I'd recommend checking three things:

1. Check if security defaults are turned on (which enforces MFA).
2. Check whether you have a sign-in risk on your account. If there is a sign-in risk policy that enforces MFA, then this could be your issue.
3. Check for Conditional Access Policies that enforce MFA on your account.

You could also take a deeper look into your sign-in logs in Azure active Directory to get more details on the message.

Hopefully this helps.

---

If this is helpful please accept answer.

Answer 2

Just ran into this issue today. It had to do with entrada MFA enforcement. Go to your entrada MFA security management and disable the enforcement policies for the account used for the AAD sync. I still have legacy MFA enabled no problem and didnt drill down yet to see exactly which policy killed it but that should get anyone experiencing the issue headed in the right direction. I'll post more as I play with it more later (it's late here!).

Answer 3

Dear @Dillon Silzer I wanted to onboard WAC. Seeing the same error. Some workflows don't work anymore with MFA accounts
Described a workaround for the issue:
https://techcommunity.microsoft.com/t5/windows-admin-center-blog/windows-admin-center-version-2306-is-now-generally-available/bc-p/3869089/highlight/true#M496

Answer 4

I get the same error trying to sign in with Visual Studio Code to sync the settings in cloud. The account I am using is enabled to use MFA in my work environment.

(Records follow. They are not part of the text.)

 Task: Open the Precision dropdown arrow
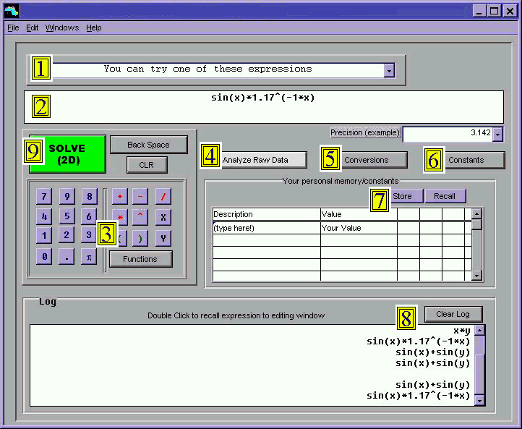(x=497, y=134)
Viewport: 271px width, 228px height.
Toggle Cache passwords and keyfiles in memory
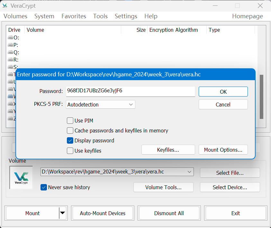coord(70,131)
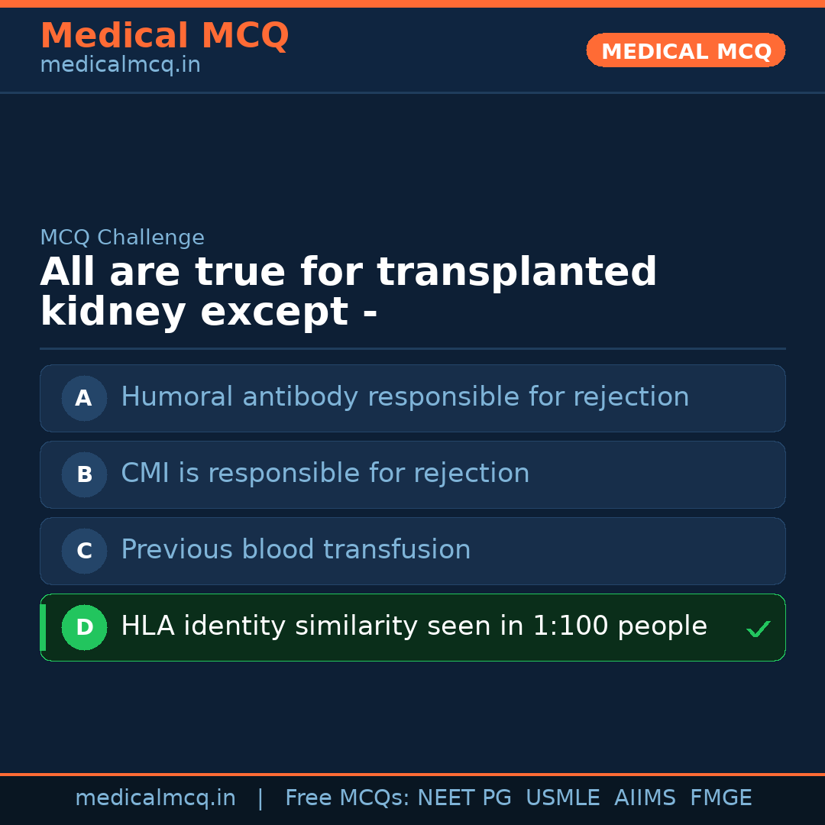The width and height of the screenshot is (825, 825).
Task: Click the "MCQ Challenge" label
Action: 122,238
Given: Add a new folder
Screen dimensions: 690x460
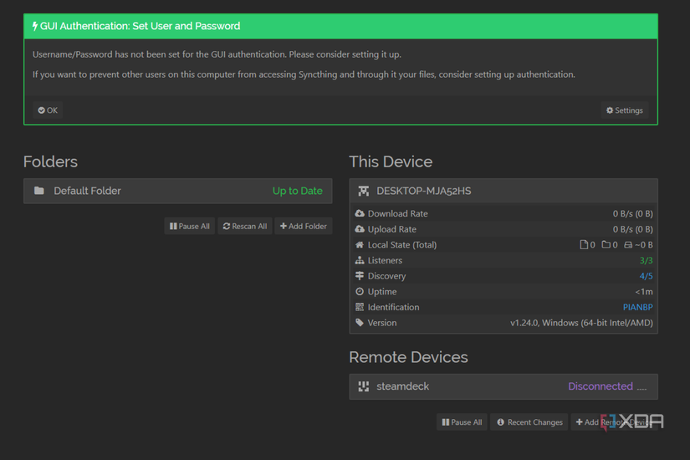Looking at the screenshot, I should pos(304,226).
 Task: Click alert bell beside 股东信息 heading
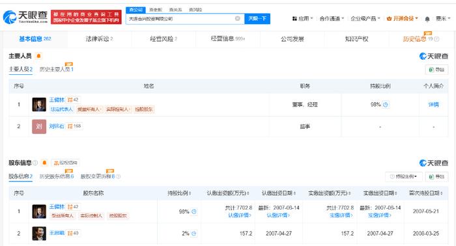pyautogui.click(x=44, y=163)
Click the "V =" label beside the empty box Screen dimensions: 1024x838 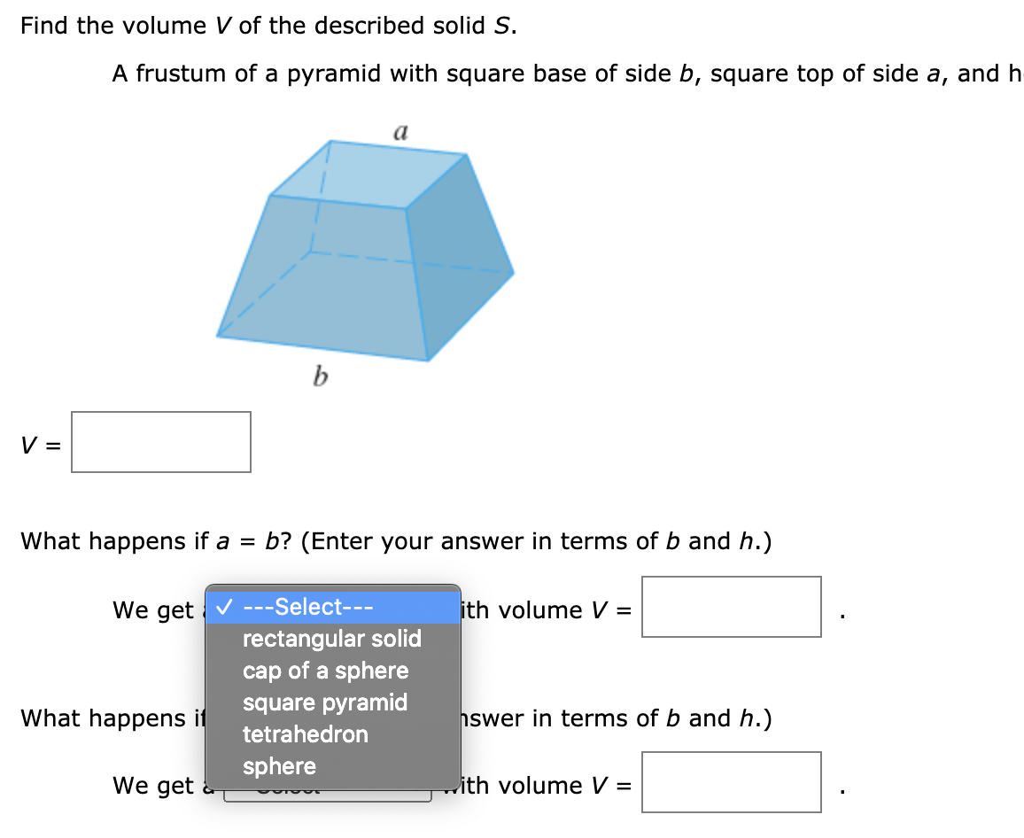(38, 443)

"AADSTS50076: Due to a configuration change made by your administrator, or because you moved to a new location, you must use multi-factor authentication to access '00000003-0000-0000-c000-000000000000'.
Trace ID: ....
Correlation ID: ....
Timestamp: 2023-08-10 07:23:22Z"

Answer 5

I have the same error message:

Invalid_grant: AADSTS50076: Due to a configuration change made by your administrator, or because you moved to a new location, you must use multi-factor authentication to access.

Strange message because multi-factor authentication is enabled and configured. But I do notice an error message in the console of the browser:

Failed to load resource: the server responded with a status of 400 (Bad Request), https://login.microsoftonline.com/be501e6b-bfb7-4e76-9d03-2c567ac6d8a6/oauth2/v2.0/token

When I follow the link I receive an other error:

AADSTS900561: The endpoint only accepts POST, OPTIONS requests. Received a GET request.

In the log I found the message that MFA was interrupted by the User, while I never received an MFA request. I guess the exception in the console is causing the interruption. Doesn't seem like something my administrator can fix?